Погода значительно изменилась к лучшему, солнце освещало блестящие снежные поля, и в течение всей последующей ночи окрестные вершины горели в огне; в глубокую долину р. Харава лучи полуночного солнца не проникали.
Проверка нарт
Работы по хозяйству на стоянках, кроме чисто кулинарной части, заключались в проверке груза экспедиций, в правильном распределении его по нартам. По мере расходования провизии отдельные нарты выделялись из обоих анасов в коллекционные анасы специалистов. При этом, с одной стороны, остяки старались оставлять эти облегченные нарты в своих общих анасах, с другой стороны, у участников-специалистов замечалось невольное стремление нагружать эти коллекционные нарты сверх нормы, чтобы иметь все на одном месте под руками. Эти недостатки приходилось ежедневно исправлять. К тому же, при починке нарт и обновлении полозьев, они разгружались, и так как это совершалось на стоянках, когда члены экспедиции были заняты другими делами, а нарты из-под палаточных и хозяйственных анасов стояли порожние, то при нагрузке исправленных нарт остяки почти регулярно загружали и свободно стоящие, равномерно распределяя груз по большему количеству нарт. За этими недочетами, исправляя их и улаживая возникшие недоразумения, следили, главным образом, Баклунд и Мухин. Коллекционные анасы находились под непосредственным наблюдением соответствующего специалиста, и Баклунд, лишь от времени до времени, подвергал контролю вес груза на их нартах, выделяя порожние нарты из общих анасов в пользование специалистов.

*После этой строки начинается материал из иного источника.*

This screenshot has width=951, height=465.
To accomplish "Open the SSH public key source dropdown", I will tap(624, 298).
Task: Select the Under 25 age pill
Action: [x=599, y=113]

Вначале, когда составлялись коллекционные анасы, и более тяжелая провизия заменялась легкими по весу зоологическими и ботаническими коллекциями, то остяки смеялись над оригинальными склонностями своих пассажиров, собирающих столь ненужную «дрянь», и охотно доставляли специалистам случайно попадавшихся им насекомых и т. п. С большим интересом они следили за препарировкой животных и птиц. Но когда начали накопляться более тяжелые коллекции горных пород и почв, то они, сперва перешептываясь, решили, что это — «золото», но затем, убедившись, что золота нет и следов, неоднократно выражали бурное негодование по поводу тяжелого груза.

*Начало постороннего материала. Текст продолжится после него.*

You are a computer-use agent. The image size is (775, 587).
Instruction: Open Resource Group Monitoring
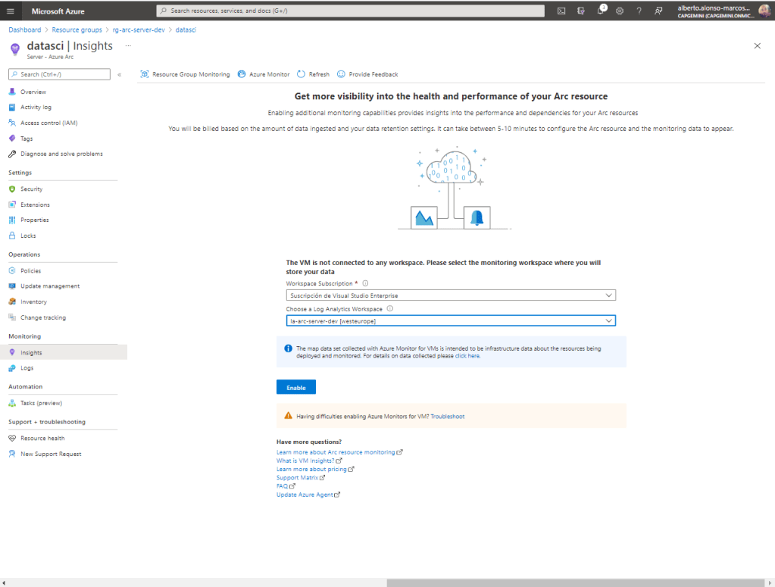(x=185, y=74)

Утро 10/23 июня принесло с собой чудную погоду. Окружающие пики со свежевыпавшей снежной пеленой резко обрисовывались на ярко-голубом фоне безоблачного неба. По склонам долины, беспокойно направляясь то в одну сторону, то вдруг поворачивая в другую, врассыпную бродили олени; корма были скудные. Лишь с трудом их удалось собрать к лагерю.
Верховья р.Харава
В 3 часа пополудни караван выступил по направлению вверх по главной долине, обходя озеровидное расширение краем, где олени и нарты, ежеминутно проваливаясь сквозь снежные своды в неглубокую воду. Караван почти непосредственно снова вступил в корытообразную долину р. Харава, куда солнечные лучи не проникали. Долина становилась еще мрачней, окаймляющие ее горы сблизились еще более, между тем как ширина ее на дне незаметно убавилась (ср. рис. 7). Вниз по долине взорам не было преграды, казалось, что можно было разглядеть плоскую равнину приобской тундры. По бокам открывались все более узкие коридоры боковых долин, носящих характер каньонов. Вверх по течению долина замыкалась громадной конусообразной горой, высотой в 900 м.

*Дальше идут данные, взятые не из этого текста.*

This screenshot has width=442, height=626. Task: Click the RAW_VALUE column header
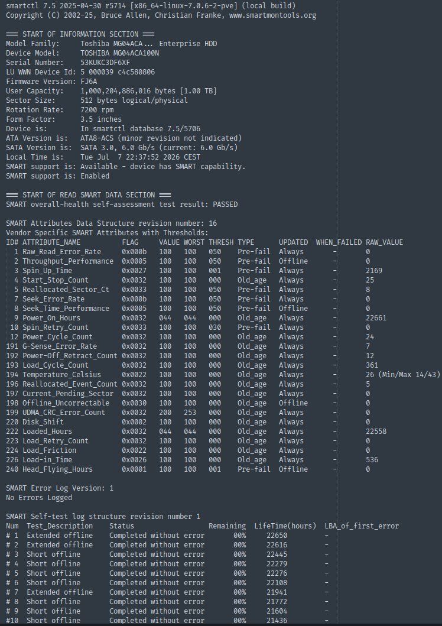click(x=384, y=242)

Отвесные стены местами прорывались довольно круто поставленными жилами более твердых диабазовых пород, которые, благодаря неравномерному выветриванию, были идеально выпрепарированы (на 5-й версте). На вершине горы, с правой стороны пути, эти жили разрастались в покровы, образуя отвесный карниз вдоль края.
Боковые долины открывали вид то на куполообразные вершины, то на острые пики в самых различных расстояниях.
На 8-й версте, против конусообразной горы в 900 метров, караван свернул на WNW, следуя повороту долины, которая опять в своем направлении подчинилась изменению простирания пород. Отсюда начался более быстрый подъем, долина внезапно расширяется и к западу принимает характер широкой фирновой мульды, замкнутой с запада широким, сравнительно низким снежным порогом. Продолжение долины вверх имеет направление SW, и лишь правый ее берег обрисовывается хоть сколько-нибудь отчетливо, левый же образует вышеописанную мульду, из снежного покрова которой торчат причудливые столбы выветривания.